◆ RECORDS TO PROCESS:
=====
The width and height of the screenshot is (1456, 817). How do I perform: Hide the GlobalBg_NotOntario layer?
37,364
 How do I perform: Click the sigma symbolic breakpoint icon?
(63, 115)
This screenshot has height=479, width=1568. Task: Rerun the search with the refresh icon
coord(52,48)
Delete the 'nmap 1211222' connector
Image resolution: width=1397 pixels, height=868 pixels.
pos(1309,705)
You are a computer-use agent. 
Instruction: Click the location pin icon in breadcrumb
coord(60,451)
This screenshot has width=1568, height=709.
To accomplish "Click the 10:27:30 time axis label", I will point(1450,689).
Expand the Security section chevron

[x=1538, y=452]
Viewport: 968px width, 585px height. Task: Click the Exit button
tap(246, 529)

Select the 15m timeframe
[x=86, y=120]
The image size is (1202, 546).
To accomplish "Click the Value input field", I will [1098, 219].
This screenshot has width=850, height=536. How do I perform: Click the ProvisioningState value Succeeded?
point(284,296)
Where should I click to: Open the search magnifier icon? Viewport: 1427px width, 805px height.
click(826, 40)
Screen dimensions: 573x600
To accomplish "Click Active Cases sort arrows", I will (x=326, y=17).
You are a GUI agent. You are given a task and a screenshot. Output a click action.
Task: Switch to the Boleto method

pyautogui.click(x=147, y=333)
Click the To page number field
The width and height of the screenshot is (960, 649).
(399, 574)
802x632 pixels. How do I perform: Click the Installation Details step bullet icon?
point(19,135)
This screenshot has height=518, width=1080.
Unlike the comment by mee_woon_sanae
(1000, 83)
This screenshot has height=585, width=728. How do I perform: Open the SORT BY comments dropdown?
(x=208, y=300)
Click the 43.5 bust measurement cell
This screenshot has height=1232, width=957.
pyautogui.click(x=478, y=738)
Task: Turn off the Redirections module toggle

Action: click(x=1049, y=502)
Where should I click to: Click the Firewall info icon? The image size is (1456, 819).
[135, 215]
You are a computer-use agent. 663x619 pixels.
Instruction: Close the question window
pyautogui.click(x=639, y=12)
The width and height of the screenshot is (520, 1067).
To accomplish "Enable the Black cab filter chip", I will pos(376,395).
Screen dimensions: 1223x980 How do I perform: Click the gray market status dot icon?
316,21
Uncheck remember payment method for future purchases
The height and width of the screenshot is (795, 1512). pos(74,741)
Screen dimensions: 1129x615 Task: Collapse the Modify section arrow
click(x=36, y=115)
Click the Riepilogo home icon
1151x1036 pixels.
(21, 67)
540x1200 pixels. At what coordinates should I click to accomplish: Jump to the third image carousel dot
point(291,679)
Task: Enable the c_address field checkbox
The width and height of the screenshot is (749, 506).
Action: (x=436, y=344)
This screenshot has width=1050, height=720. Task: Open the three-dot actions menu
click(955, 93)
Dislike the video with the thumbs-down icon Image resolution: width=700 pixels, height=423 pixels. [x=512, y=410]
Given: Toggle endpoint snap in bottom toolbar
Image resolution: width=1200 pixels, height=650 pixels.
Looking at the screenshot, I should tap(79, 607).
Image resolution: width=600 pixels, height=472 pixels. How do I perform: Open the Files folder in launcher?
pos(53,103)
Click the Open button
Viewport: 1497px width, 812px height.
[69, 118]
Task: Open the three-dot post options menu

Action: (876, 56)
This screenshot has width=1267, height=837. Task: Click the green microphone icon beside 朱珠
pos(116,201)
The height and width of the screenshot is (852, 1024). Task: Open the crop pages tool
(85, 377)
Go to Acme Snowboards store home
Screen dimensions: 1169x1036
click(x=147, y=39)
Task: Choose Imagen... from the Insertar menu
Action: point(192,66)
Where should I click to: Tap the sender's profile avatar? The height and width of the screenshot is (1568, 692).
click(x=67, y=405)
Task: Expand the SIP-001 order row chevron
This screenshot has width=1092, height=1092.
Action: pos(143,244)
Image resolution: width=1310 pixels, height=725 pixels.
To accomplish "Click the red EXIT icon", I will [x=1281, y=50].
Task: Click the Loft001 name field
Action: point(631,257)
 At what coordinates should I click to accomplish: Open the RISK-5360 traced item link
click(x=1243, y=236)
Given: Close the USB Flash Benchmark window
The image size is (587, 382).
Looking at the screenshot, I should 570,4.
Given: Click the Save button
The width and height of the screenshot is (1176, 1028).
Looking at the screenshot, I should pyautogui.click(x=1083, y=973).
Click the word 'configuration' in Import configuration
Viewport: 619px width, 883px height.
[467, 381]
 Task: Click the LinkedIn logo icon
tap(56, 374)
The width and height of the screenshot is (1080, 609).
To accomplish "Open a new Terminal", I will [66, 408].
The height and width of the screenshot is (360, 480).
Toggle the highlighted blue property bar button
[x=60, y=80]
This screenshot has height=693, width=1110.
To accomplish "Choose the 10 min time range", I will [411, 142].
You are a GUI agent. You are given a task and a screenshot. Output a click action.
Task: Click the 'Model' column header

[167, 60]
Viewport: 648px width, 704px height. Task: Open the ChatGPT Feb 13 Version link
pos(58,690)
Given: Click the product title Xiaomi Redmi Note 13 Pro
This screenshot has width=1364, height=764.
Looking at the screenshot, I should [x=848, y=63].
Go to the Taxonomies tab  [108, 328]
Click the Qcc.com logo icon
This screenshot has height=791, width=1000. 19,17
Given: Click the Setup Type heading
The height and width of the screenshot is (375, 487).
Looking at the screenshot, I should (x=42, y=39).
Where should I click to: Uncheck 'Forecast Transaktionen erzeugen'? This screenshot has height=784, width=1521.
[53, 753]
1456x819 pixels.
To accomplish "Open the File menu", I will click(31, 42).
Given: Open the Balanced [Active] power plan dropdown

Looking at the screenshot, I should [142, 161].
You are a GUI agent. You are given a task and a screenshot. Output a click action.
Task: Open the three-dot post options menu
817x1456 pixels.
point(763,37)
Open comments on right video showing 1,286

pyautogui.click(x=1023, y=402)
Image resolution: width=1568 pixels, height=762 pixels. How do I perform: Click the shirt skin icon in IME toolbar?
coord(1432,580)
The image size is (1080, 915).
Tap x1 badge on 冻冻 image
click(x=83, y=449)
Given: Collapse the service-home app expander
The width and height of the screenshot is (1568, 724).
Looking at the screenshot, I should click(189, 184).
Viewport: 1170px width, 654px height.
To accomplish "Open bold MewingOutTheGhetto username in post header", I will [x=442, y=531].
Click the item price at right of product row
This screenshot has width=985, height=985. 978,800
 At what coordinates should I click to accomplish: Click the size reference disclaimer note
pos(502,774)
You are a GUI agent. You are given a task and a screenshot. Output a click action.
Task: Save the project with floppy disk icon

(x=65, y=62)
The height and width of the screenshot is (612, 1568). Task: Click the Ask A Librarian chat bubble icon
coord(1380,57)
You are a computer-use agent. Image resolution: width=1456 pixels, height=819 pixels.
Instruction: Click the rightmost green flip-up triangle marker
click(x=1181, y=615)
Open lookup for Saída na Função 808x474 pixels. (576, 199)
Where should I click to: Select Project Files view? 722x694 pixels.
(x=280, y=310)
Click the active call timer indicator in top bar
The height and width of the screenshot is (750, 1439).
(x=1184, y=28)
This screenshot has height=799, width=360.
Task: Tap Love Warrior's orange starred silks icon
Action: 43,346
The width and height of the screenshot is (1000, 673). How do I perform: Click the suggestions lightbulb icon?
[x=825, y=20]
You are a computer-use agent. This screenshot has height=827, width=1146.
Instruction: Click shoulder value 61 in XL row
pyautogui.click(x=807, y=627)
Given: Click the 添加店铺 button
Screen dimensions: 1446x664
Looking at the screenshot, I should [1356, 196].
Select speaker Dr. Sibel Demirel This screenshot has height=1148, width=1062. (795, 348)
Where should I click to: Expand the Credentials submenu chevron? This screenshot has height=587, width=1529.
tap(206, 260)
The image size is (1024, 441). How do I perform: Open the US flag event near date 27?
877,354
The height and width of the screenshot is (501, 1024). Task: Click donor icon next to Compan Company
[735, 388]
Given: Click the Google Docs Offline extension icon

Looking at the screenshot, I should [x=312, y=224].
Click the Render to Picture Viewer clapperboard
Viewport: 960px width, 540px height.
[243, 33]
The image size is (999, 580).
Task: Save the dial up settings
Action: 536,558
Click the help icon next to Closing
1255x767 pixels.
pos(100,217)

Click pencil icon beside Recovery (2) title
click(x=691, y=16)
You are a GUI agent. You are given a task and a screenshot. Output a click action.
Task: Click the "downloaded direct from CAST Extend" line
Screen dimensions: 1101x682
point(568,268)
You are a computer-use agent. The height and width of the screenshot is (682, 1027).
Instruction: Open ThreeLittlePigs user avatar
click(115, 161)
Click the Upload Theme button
=====
◆ EXERCISE INSTRUCTIONS:
Please copy out the rows above from the line containing "The width and height of the screenshot is (1080, 609)." through the line containing "will [411, 142].", exactly as they appear.

◆ EXERCISE RESPONSE:
The width and height of the screenshot is (1080, 609).
To accomplish "Open a new Terminal", I will [66, 408].
The height and width of the screenshot is (360, 480).
Toggle the highlighted blue property bar button
[x=60, y=80]
This screenshot has height=693, width=1110.
To accomplish "Choose the 10 min time range", I will [411, 142].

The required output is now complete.